1.
Patients
Our institutional review board approved this study and waived the informed consent requirement.
Chest CT images of 10 patients were obtained by a radiologist after a search of the radiology database.
Each patient underwent CT imaging at baseline and during follow-up (1–12 months apart).
Each scan was obtained at full inspiration using a 16-slice MDCT scanner.

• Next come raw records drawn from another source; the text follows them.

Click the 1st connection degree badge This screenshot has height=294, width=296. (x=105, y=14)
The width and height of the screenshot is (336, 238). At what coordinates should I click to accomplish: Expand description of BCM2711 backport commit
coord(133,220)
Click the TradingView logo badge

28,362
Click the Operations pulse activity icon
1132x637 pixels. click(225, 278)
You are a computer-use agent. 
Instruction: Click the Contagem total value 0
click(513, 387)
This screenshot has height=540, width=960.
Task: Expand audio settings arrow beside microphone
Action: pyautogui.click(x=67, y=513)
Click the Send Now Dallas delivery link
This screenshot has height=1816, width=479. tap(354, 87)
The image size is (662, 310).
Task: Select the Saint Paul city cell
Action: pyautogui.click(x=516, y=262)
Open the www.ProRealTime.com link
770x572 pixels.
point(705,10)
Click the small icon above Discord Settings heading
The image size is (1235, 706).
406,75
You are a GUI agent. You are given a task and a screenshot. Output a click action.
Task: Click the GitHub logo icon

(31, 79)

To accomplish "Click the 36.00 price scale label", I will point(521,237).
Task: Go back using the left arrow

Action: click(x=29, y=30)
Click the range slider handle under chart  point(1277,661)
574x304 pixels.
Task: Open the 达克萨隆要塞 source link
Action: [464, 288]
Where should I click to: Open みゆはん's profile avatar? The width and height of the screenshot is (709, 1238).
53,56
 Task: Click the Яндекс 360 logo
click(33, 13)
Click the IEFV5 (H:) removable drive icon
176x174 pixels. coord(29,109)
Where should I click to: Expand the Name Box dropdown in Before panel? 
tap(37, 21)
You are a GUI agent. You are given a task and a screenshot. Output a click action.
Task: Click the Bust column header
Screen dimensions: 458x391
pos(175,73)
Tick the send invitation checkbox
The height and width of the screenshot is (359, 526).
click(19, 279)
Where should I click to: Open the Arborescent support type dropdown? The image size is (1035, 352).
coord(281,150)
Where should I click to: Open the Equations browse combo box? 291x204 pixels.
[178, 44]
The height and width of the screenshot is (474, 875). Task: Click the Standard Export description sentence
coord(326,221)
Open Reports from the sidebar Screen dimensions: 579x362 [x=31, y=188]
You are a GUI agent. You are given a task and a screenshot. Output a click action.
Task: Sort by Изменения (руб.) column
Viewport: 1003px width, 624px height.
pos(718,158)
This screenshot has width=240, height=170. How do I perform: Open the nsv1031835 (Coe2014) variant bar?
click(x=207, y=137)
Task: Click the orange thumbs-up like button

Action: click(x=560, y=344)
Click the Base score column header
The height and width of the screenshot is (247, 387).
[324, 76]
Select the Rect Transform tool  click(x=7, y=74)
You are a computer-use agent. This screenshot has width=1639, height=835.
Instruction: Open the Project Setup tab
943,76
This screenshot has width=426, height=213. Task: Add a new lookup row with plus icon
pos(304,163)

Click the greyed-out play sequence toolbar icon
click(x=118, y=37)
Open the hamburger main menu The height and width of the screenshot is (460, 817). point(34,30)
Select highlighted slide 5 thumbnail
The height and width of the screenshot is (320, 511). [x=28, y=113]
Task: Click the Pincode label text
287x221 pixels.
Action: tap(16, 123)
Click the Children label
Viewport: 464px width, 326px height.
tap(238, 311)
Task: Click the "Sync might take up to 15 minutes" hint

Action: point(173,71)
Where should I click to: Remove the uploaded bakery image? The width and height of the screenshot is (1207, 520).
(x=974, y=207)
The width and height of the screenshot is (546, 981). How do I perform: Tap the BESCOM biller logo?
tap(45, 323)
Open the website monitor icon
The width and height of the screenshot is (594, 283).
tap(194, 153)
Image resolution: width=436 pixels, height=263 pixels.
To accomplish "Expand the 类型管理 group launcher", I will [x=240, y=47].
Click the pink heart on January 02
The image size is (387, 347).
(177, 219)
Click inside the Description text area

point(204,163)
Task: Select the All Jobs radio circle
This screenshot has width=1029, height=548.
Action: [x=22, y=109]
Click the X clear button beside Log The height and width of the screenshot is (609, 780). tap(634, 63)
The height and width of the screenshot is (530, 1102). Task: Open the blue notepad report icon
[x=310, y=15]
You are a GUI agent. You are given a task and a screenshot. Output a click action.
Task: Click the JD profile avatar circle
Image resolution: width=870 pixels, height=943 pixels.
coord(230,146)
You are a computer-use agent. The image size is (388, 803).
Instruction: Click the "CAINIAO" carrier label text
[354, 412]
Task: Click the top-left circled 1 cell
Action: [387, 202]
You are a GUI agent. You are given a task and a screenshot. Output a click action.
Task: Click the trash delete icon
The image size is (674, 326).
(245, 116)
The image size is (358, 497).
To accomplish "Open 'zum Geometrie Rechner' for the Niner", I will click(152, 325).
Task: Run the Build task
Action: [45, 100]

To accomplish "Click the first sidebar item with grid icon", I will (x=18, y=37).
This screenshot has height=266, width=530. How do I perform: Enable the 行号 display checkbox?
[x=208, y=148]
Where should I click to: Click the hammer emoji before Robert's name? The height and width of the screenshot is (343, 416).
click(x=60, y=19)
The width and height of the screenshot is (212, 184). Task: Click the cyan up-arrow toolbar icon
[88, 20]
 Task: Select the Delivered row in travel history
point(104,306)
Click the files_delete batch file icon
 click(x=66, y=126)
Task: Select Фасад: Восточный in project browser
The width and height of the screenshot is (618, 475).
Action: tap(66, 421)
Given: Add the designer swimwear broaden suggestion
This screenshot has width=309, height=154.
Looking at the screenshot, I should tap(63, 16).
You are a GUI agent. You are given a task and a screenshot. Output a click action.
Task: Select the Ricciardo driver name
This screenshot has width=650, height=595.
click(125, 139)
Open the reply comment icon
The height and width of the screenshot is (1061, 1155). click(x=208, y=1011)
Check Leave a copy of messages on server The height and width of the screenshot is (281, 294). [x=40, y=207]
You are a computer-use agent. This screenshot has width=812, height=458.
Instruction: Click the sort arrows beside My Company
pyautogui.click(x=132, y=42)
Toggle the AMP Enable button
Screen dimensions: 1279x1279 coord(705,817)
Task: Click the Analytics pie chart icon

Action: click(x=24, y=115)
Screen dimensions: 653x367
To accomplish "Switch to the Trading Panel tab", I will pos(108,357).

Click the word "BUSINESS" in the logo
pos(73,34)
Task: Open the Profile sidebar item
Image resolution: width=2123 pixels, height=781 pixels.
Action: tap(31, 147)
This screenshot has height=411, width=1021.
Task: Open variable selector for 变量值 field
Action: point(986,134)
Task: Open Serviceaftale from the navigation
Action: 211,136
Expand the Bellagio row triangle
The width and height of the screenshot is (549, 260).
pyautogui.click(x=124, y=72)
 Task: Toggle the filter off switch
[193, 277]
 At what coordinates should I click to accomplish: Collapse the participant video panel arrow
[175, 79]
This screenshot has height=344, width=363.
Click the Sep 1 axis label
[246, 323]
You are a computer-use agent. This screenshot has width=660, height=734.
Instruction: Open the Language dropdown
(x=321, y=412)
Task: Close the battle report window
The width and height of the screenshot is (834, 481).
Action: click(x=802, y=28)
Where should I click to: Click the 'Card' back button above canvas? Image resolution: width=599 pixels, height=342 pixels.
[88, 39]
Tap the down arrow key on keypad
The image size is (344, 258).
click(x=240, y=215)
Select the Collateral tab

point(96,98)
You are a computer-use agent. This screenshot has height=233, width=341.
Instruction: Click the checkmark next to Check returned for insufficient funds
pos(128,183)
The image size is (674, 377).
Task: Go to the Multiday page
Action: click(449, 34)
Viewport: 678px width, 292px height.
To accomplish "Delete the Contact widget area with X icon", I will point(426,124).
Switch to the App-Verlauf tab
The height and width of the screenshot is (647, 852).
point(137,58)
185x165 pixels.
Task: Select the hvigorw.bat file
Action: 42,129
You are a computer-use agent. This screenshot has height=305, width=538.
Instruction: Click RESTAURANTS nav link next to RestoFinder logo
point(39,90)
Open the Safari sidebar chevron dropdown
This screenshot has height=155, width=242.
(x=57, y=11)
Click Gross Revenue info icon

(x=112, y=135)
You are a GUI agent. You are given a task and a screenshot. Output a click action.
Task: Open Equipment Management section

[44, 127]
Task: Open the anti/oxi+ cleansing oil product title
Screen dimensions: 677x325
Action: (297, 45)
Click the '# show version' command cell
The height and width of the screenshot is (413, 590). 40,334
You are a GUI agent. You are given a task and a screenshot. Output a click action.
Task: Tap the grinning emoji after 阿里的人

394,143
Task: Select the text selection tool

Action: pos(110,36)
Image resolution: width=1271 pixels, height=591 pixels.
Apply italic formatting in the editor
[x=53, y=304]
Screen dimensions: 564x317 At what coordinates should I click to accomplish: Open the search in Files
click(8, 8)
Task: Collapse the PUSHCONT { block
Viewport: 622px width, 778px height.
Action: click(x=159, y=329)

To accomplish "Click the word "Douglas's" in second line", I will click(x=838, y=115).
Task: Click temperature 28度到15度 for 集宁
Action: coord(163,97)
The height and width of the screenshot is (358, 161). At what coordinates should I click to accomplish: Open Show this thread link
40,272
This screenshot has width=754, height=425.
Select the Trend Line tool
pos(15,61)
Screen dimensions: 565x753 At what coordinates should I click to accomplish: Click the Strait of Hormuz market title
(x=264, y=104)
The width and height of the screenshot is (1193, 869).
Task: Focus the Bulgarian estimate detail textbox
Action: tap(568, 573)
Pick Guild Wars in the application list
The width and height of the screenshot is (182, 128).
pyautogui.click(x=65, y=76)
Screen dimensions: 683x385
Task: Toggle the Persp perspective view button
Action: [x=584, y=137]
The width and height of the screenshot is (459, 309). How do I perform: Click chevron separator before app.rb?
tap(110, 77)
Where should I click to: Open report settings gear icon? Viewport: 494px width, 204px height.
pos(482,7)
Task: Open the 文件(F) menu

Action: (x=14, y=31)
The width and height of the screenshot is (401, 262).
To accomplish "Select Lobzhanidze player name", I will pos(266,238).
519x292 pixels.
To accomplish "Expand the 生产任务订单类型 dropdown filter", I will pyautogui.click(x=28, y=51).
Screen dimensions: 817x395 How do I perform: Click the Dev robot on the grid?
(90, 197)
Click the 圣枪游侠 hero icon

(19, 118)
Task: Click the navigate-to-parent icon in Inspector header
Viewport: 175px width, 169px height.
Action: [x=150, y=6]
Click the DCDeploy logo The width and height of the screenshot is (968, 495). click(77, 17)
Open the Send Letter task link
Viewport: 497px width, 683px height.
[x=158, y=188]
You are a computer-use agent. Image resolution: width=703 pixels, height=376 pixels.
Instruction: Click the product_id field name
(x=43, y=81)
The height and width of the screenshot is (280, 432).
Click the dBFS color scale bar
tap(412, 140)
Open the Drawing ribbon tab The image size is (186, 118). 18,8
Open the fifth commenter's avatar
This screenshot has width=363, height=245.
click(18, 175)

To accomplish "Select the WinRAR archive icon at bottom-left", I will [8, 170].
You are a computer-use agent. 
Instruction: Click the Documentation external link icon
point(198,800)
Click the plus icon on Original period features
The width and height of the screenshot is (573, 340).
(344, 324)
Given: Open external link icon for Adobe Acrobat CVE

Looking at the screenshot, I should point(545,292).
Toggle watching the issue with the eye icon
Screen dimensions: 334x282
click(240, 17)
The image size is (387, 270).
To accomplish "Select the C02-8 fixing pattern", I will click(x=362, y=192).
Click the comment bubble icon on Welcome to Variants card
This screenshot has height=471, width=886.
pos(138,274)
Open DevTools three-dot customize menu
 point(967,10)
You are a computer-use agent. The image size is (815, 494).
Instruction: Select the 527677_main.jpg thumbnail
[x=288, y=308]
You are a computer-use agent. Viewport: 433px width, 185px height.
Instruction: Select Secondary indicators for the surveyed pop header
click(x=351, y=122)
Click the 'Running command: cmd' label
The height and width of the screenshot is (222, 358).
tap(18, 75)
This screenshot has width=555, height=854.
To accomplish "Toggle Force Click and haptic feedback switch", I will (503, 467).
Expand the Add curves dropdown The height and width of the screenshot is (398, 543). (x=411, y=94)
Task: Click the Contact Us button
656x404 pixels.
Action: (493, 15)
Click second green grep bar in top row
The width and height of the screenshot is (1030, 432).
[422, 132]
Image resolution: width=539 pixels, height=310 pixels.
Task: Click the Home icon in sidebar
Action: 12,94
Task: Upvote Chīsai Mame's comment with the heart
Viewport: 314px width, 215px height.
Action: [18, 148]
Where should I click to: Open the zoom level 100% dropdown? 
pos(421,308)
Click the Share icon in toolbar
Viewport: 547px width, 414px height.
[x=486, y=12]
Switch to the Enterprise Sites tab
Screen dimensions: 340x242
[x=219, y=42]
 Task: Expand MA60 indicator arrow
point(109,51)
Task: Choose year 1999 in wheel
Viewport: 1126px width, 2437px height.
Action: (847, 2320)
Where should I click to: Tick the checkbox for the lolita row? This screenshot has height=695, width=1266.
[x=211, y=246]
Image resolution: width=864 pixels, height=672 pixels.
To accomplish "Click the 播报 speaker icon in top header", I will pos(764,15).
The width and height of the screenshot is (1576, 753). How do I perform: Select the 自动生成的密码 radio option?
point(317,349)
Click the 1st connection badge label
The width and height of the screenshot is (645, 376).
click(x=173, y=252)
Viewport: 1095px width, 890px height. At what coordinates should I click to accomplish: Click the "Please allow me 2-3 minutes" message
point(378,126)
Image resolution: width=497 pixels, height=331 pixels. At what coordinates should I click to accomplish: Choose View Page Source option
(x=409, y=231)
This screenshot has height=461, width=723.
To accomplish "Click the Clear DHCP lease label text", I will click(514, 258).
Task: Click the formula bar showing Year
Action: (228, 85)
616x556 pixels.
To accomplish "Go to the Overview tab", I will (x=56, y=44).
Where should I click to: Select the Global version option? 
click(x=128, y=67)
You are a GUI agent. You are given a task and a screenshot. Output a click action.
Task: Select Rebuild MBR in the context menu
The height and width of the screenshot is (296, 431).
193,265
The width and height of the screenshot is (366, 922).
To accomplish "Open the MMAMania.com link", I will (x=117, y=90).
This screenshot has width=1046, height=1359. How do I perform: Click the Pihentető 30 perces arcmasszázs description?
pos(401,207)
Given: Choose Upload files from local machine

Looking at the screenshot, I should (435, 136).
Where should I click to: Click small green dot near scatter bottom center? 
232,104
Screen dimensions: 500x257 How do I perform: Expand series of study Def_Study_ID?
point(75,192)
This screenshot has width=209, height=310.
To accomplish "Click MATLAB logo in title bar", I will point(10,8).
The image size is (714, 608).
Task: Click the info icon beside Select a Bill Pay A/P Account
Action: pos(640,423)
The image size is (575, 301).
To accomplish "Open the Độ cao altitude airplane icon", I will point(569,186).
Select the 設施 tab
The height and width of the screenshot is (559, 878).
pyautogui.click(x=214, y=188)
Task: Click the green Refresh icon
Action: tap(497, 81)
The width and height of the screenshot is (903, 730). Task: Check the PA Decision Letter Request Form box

The images were acquired using the following parameters: volume size,
512 × 512 × slices; slice thickness,
5 mm; X- and Y-direction pixel spacing,
0.546–0.644 mm,
and average spacing,
0.60 mm.
2.
Preprocessing
All image data with additional image slices in the gray-level lung volume were interpolated to obtain a resolution closer to isotropic resolution using sub-resample volume programs combining B-spline interpolation.
Finally,
the lung tissue and lung mask volumes in paired temporal chest CT scans from all the patients were segmented.
3.
Image registration
Avants et al.
[1] introduced the greedy symmetric normalization (SyN) method as a lower-cost strategy to implement diffeomorphic transformation for deformable image registration,
which,
by definition,
preserve topology [2,
3].
We performed greedy SyN mapping driven by cross-correlation (CC) and initialized by mutual information (MI) with an affine transformation.
Four-level and five-level image pyramids were used to compute MI and CC,
respectively,
which constituted the MI-CC-SyN implementation [4].
Moreover,
we implemented greedy SyN mapping driven by demons,
initialized by MI with the same affine transformation,
and used the same multiple resolution–optimization parameters as used in MI-CC-SyN implementation,
which constituted the MI-demons-SyN implementation.
The obtained affine and deformation field mapping was used to warp previous images to the corresponding current images with linear interpolations.
Finally,
subtraction images of the lung volume were obtained by subtracting the warped previous volume images from the current volume images.
4.
Accuracy evaluation
The accuracy of image registration implementation was evaluated by an expert using landmark feature points identified in the previous and corresponding current images and warped previous images using a software introduced by Murphy et al.
[5].
The Jacobian of the deformation field is greater than zero for topology-preserving mapping [6].
Jacobian >1 implies local expansion,
Jacobian <1 implies local shrinkage,
and Jacobian =1 implies no change [7].
The log-Jacobian of the deformation field provides a contrast image in which low-contrast areas correspond to local shrinkage,
whereas high-contrast areas correspond to local growing lesions.